EXTRAIT:

Maintenant, je commence
Maintenant, je commence
Homélie du 2° Dimanche de l’Avent / Année B 07/12/2014
cf. également : Res et sacramentum
« Lui vous baptisera dans l’Esprit Saint ».
Il y a bien un futur au cœur de la foi chrétienne. Un futur qui se retrouve dans nos 3 lectures.
- La voix d’Isaïe proclame une action de Dieu imminente dans le désert : « tout ravin sera comblé, toute montagne sera abaissée, les passages tortueux seront aplanis, la gloire du Seigneur se révélera, tous verront que le Seigneur a parlé ». (Is 40, 1-9).
- Cette voix dans le désert, Jean-Baptiste la fait à nouveau retentir : « Lui vous baptisera dans l’Esprit Saint » (Mt 1,8).
- Et Pierre évoque l’avenir grandiose qui nous attend à partir de là : « le jour du Seigneur viendra comme un voleur. Les cieux disparaîtront, les éléments seront détruits, la terre sera brûlée, un ciel nouveau et une terre nouvelle viendront, où résidera la justice » (2P 3, 8-11).
Après l’impératif du 1er Dimanche de l’Avent : « veillez ! », voici ce que le 2ème Dimanche nous met devant un futur extraordinaire.
Veiller ouvre donc sur une promesse : il y a bien un futur à attendre ; il y a bien une plénitude de l’Esprit Saint qui nous « immergera » (baptizein en grec =baptiser) un jour.
La Bible devient Parole de Dieu pour nous lorsqu’elle nous ouvre à ce futur, à cette promesse à laquelle Dieu est et sera fidèle.
Cet avenir de Dieu sera sans commune mesure avec le temps présent : il s’agit bien d’une nouvelle création du monde, selon Isaïe, que la Résurrection du Christ le 8ème jour inaugure et anticipe.
Quand cela arrivera-t-il ? Nous n’en savons rien.
Jésus lui-même avoue ne pas savoir (Mc 13,32) : seul le Père peut en fixer le moment. Mais ce que nous savons, c’est que« le temps est court » (1Co 7,29) ; qu’il va vers sa plénitude (la « fin des temps »), et que cette plénitude promise est déjà à l’œuvre.
Avouons-le : nous avons du mal à laisser ce futur de Dieu nous rejoindre. Nous extrapolons toujours ce qui se passe actuellement pour imaginer ce qui se passera après. Or Dieu est capable de faire du neuf, du radicalement neuf, dès maintenant !
Prenons quelques exemples :
Dans l’évangile de Jean, la crise est ce moment « critique » où il devient manifeste que certains comportements / attitudes conduisent à la mort (‘no future’) alors que d’autres ouvrent à l’avenir. La croix est la crise suprême : pour les uns elle est la fin, pour les autres elle déchire le ciel et marque l’avenir ouvert.

DONNÉES FOURNIES:
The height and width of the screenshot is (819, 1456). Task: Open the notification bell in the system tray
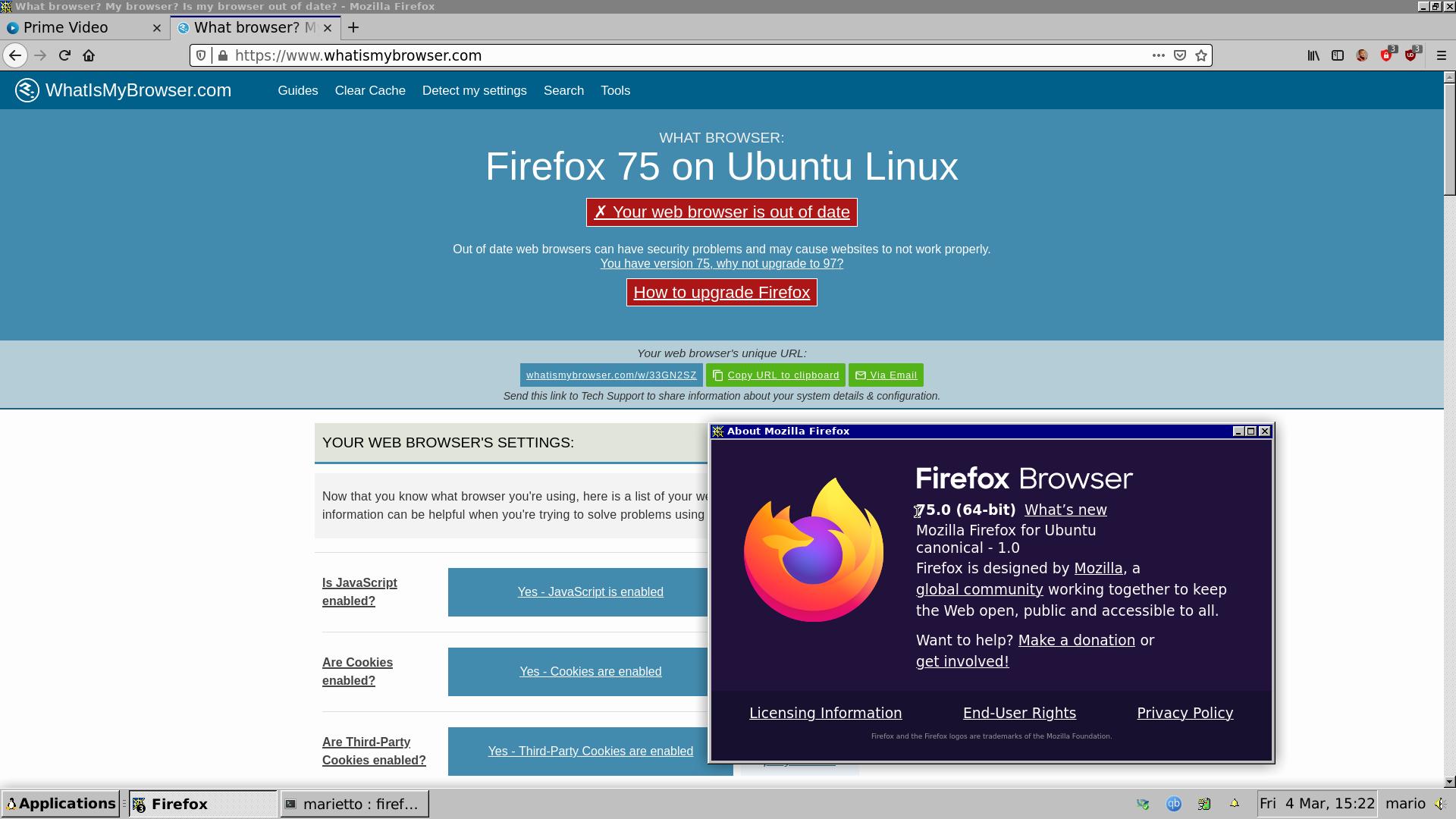[x=1235, y=804]
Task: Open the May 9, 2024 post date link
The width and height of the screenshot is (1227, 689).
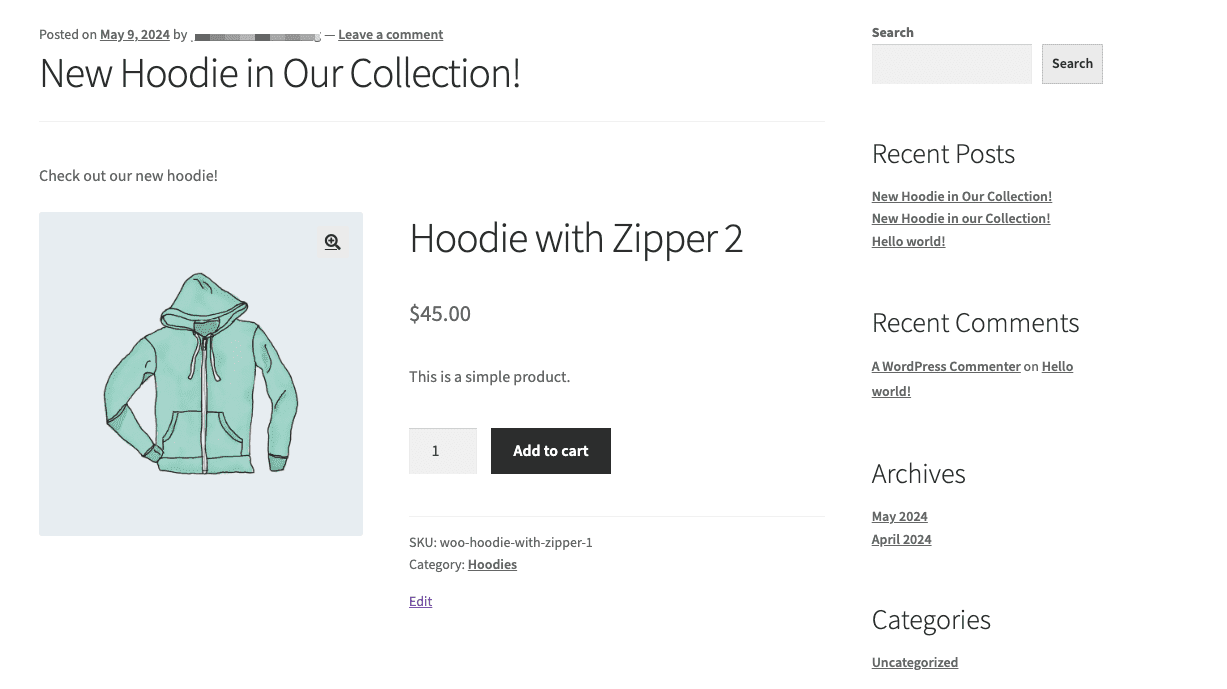Action: point(134,34)
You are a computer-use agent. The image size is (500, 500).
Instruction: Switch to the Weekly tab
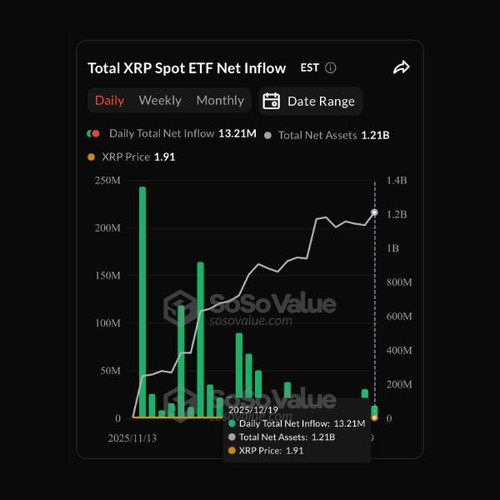(160, 100)
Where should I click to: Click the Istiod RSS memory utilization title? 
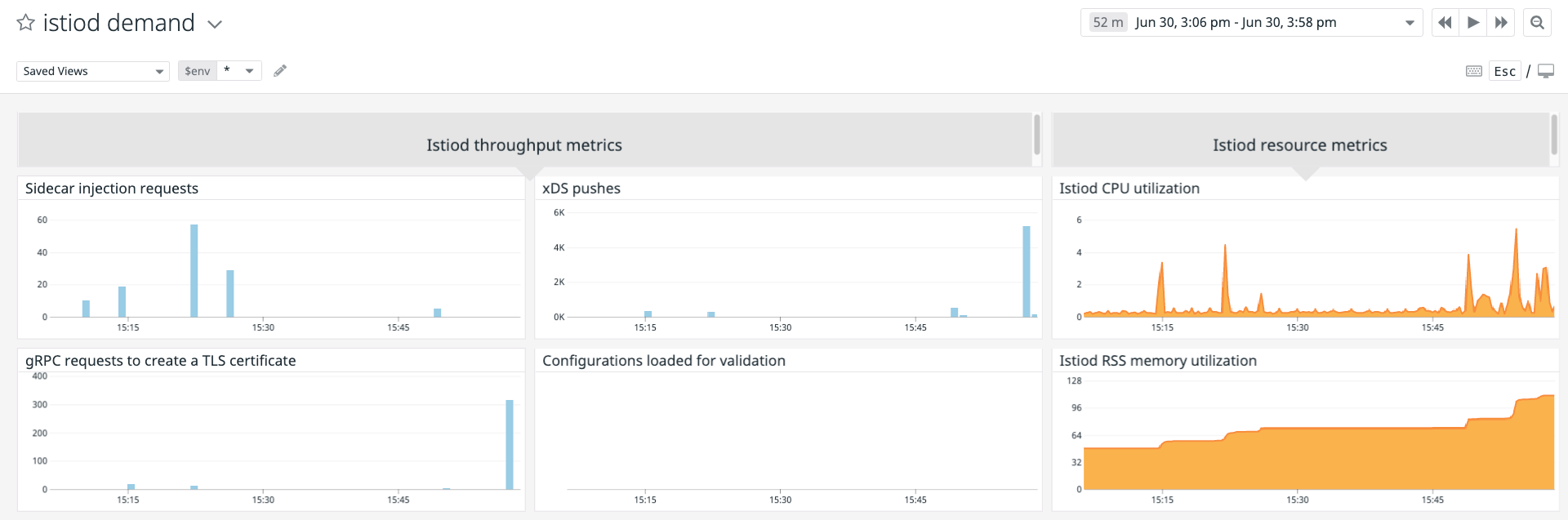point(1157,361)
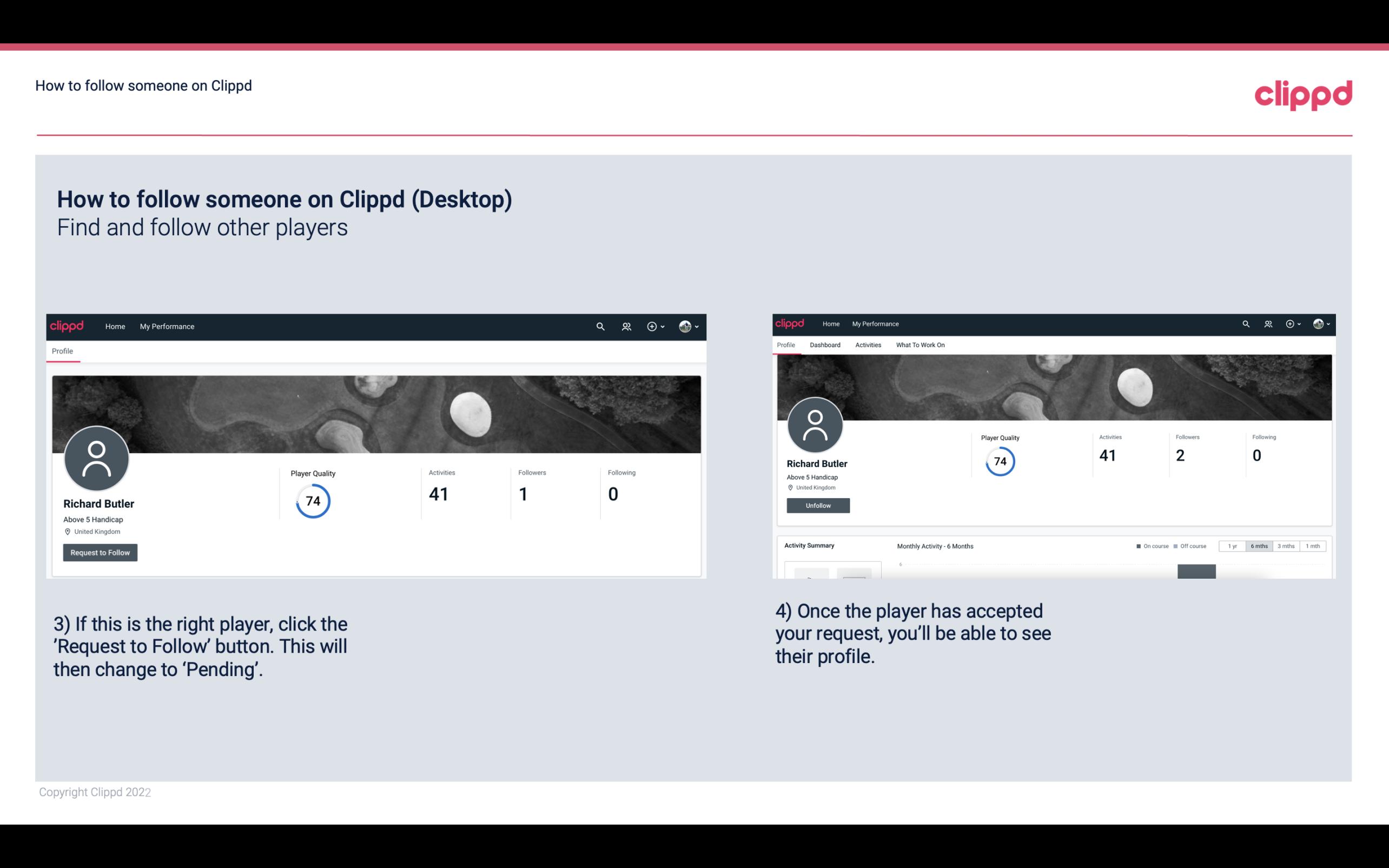Select the 'What To Work On' tab

click(919, 344)
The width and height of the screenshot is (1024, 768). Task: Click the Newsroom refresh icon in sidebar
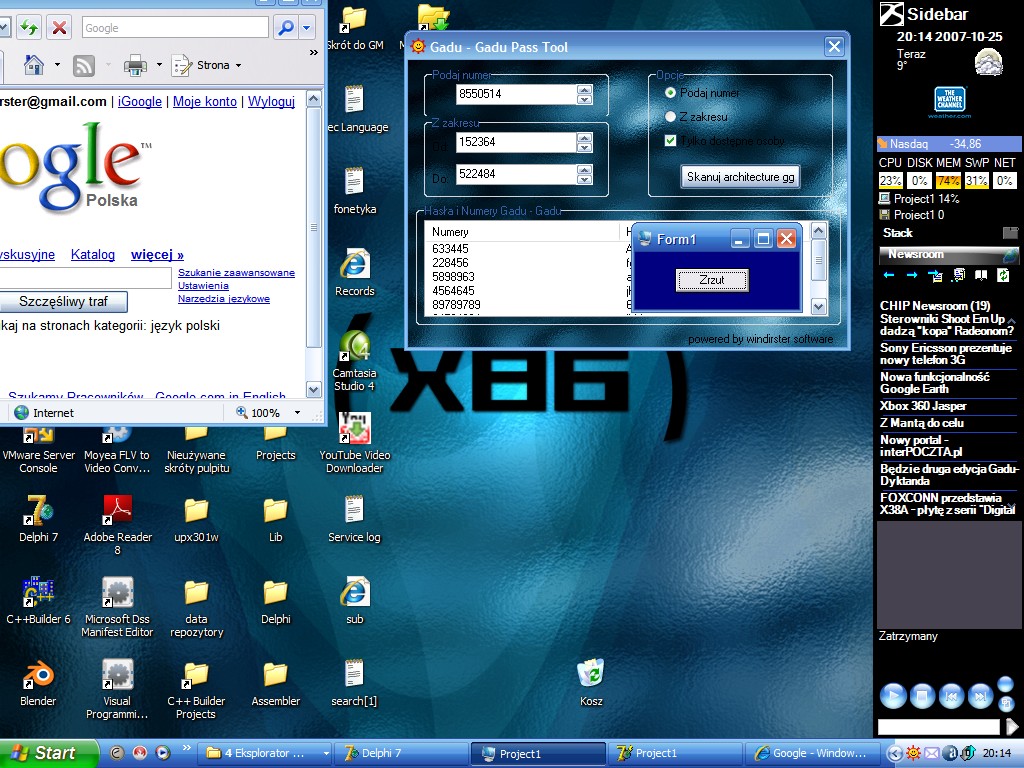point(1003,275)
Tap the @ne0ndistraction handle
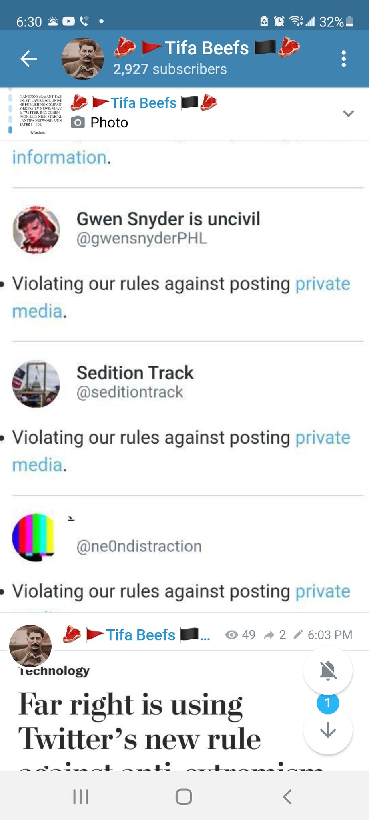Viewport: 369px width, 820px height. pyautogui.click(x=139, y=546)
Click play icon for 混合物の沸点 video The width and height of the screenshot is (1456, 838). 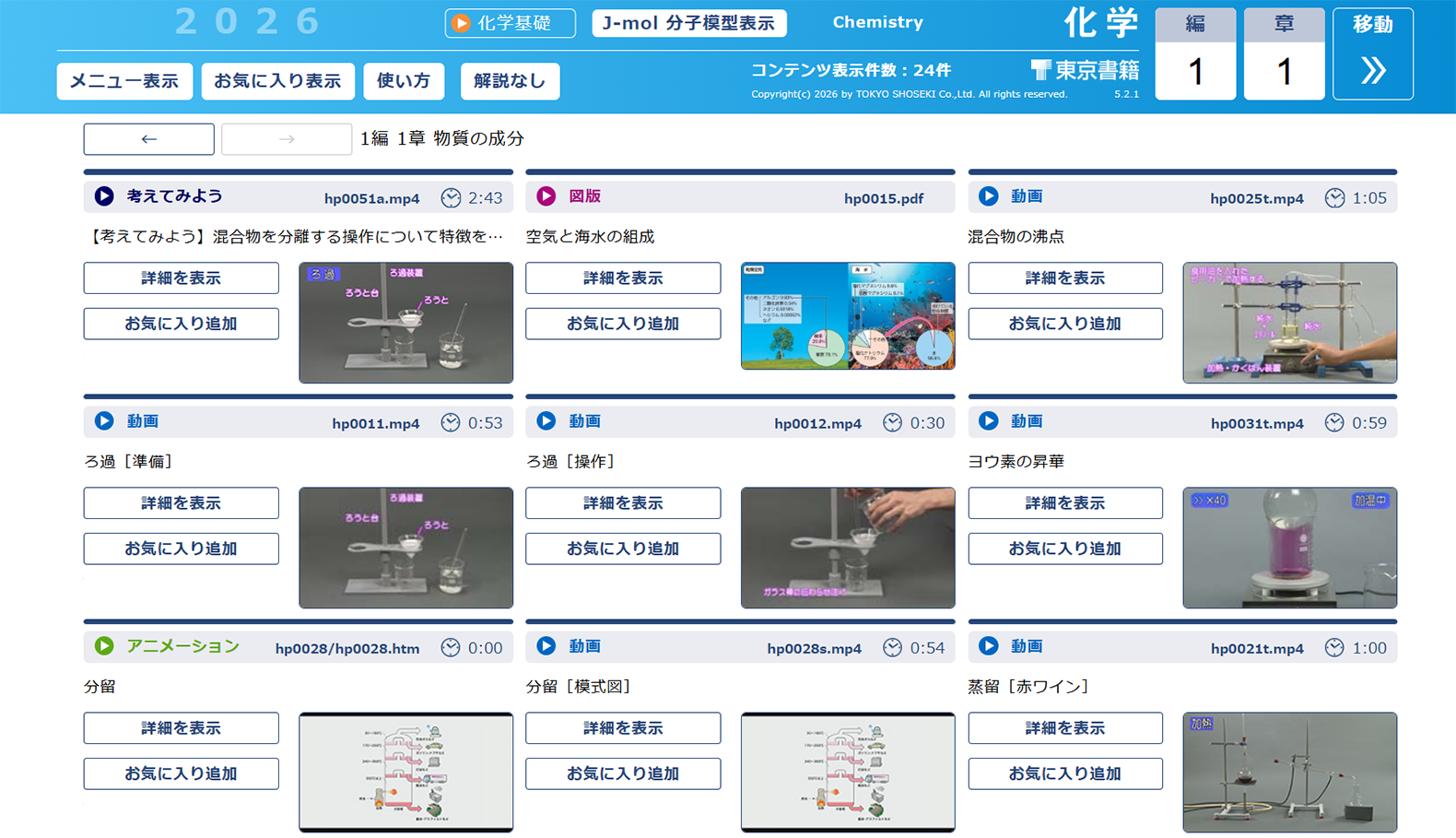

OBJECTIF: Pouvez-vous reproduire à l'identique le passage de l'homélie qui va de « Quand cela arrivera-t-il » à « dès maintenant ! » ? Le matériel ci-dessus n'est pas nécessaire ici.

RÉPONSE AU PROBLÈME:
Quand cela arrivera-t-il ? Nous n’en savons rien.
Jésus lui-même avoue ne pas savoir (Mc 13,32) : seul le Père peut en fixer le moment. Mais ce que nous savons, c’est que« le temps est court » (1Co 7,29) ; qu’il va vers sa plénitude (la « fin des temps »), et que cette plénitude promise est déjà à l’œuvre.
Avouons-le : nous avons du mal à laisser ce futur de Dieu nous rejoindre. Nous extrapolons toujours ce qui se passe actuellement pour imaginer ce qui se passera après. Or Dieu est capable de faire du neuf, du radicalement neuf, dès maintenant !